Objective: Pull out the records from the line containing "Given: Expand the 初步接洽(赢率20%) chevron" through the end of the records, and reproduce those lines without any changes. Include both ends and nothing else.

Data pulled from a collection
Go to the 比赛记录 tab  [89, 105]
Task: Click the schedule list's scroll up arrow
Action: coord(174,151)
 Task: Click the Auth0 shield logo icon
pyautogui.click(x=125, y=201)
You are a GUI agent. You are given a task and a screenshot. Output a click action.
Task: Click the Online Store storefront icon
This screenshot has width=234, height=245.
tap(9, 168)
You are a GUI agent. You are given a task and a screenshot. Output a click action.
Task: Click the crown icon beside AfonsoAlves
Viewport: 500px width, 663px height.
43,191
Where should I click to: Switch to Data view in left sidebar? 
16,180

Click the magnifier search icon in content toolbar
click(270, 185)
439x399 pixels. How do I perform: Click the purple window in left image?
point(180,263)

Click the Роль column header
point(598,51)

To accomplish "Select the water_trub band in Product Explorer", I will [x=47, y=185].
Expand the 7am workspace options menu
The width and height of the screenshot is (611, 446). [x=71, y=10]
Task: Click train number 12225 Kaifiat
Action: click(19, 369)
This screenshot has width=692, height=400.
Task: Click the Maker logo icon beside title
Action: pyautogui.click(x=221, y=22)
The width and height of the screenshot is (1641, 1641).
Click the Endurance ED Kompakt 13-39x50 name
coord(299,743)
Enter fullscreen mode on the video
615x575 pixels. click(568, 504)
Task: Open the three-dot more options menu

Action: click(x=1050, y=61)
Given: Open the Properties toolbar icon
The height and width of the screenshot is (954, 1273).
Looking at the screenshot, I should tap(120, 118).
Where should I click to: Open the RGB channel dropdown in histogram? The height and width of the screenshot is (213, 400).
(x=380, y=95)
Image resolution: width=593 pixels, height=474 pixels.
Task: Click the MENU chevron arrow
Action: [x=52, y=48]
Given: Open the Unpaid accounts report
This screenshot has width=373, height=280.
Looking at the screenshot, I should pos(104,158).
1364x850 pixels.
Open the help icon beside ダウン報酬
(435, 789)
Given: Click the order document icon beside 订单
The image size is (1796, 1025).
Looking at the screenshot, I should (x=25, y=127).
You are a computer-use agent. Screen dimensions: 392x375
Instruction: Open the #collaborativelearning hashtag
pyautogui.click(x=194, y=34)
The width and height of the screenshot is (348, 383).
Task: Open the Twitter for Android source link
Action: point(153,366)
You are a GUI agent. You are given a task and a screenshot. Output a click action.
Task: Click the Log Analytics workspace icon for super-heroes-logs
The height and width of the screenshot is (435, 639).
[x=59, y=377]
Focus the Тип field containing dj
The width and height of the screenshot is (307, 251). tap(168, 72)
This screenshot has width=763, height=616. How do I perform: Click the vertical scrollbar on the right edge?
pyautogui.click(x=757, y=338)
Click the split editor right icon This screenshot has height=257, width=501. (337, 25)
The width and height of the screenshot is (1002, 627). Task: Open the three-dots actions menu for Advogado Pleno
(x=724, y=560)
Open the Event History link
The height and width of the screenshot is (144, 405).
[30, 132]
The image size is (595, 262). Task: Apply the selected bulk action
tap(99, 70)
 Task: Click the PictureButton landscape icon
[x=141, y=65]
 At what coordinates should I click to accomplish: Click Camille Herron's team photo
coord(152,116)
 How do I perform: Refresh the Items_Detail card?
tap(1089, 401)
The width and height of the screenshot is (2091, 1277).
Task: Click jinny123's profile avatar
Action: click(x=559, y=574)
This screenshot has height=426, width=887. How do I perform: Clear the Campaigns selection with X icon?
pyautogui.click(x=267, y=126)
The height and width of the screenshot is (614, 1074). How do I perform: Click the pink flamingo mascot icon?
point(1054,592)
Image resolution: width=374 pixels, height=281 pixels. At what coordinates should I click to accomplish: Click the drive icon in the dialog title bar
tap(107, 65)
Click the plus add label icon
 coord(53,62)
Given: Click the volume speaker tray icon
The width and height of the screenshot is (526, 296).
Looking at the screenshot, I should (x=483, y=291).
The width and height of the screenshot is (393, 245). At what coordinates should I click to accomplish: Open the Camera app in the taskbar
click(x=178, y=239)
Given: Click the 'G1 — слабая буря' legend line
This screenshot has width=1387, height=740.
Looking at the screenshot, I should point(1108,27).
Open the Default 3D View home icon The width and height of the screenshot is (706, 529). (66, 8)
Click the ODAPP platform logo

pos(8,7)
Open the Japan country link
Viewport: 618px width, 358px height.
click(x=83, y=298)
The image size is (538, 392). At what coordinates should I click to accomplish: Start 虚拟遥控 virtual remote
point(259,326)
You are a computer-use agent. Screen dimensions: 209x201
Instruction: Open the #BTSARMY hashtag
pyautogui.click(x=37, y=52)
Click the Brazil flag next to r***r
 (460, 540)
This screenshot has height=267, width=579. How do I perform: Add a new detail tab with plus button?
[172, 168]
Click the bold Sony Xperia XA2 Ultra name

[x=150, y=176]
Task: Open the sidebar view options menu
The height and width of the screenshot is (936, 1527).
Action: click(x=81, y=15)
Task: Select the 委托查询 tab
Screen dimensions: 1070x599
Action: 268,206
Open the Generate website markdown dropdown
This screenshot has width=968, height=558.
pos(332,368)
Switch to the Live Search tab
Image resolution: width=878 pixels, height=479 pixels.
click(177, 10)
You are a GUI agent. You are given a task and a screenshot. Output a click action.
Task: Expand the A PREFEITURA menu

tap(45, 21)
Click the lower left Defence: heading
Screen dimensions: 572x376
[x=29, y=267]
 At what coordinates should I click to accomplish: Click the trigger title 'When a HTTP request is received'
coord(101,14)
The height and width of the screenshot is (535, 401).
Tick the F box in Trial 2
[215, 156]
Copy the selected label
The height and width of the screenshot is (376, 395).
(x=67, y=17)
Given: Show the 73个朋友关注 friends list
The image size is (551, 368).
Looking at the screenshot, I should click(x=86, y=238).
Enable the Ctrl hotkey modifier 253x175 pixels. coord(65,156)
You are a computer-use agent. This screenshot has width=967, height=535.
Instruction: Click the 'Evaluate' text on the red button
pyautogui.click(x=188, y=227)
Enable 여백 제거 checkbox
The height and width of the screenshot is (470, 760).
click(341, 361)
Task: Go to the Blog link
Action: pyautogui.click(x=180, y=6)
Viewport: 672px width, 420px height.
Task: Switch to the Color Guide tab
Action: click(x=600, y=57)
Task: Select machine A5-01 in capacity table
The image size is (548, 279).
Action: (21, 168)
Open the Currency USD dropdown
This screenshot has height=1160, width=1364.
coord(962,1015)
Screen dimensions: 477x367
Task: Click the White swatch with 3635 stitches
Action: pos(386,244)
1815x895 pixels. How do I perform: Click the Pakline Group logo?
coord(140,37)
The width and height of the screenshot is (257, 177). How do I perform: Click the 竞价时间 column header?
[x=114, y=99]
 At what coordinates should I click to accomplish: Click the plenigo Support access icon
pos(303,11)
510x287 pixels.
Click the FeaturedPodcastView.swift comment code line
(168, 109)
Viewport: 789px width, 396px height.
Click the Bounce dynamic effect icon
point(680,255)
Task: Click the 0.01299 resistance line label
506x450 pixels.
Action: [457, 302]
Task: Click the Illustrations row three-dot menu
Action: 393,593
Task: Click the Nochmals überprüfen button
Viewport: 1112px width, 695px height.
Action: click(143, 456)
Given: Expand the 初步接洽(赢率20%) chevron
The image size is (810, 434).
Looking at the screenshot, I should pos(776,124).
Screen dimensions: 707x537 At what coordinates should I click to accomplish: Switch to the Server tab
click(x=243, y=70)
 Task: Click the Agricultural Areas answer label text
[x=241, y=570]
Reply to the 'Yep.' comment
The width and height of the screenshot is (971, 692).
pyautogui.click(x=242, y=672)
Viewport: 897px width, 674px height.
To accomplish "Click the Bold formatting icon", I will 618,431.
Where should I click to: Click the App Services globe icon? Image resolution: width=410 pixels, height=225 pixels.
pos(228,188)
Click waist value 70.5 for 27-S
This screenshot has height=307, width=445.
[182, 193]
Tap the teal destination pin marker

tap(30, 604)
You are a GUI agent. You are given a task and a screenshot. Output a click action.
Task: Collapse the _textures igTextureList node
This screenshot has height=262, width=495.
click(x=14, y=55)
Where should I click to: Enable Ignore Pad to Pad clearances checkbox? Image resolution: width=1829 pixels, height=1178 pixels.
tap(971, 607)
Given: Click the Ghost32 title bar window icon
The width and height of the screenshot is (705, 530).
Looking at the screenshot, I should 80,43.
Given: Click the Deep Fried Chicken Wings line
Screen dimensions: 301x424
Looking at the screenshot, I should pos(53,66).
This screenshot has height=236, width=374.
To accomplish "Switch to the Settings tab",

Final answer:
Given: Expand the 初步接洽(赢率20%) chevron
The image size is (810, 434).
Looking at the screenshot, I should pos(776,124).
Screen dimensions: 707x537 At what coordinates should I click to accomplish: Switch to the Server tab
click(x=243, y=70)
 Task: Click the Agricultural Areas answer label text
[x=241, y=570]
Reply to the 'Yep.' comment
The width and height of the screenshot is (971, 692).
pyautogui.click(x=242, y=672)
Viewport: 897px width, 674px height.
To accomplish "Click the Bold formatting icon", I will 618,431.
Where should I click to: Click the App Services globe icon? Image resolution: width=410 pixels, height=225 pixels.
pos(228,188)
Click waist value 70.5 for 27-S
This screenshot has height=307, width=445.
[182, 193]
Tap the teal destination pin marker

tap(30, 604)
You are a GUI agent. You are given a task and a screenshot. Output a click action.
Task: Collapse the _textures igTextureList node
This screenshot has height=262, width=495.
click(x=14, y=55)
Where should I click to: Enable Ignore Pad to Pad clearances checkbox? Image resolution: width=1829 pixels, height=1178 pixels.
tap(971, 607)
Given: Click the Ghost32 title bar window icon
The width and height of the screenshot is (705, 530).
Looking at the screenshot, I should 80,43.
Given: Click the Deep Fried Chicken Wings line
Screen dimensions: 301x424
Looking at the screenshot, I should pos(53,66).
This screenshot has height=236, width=374.
To accomplish "Switch to the Settings tab",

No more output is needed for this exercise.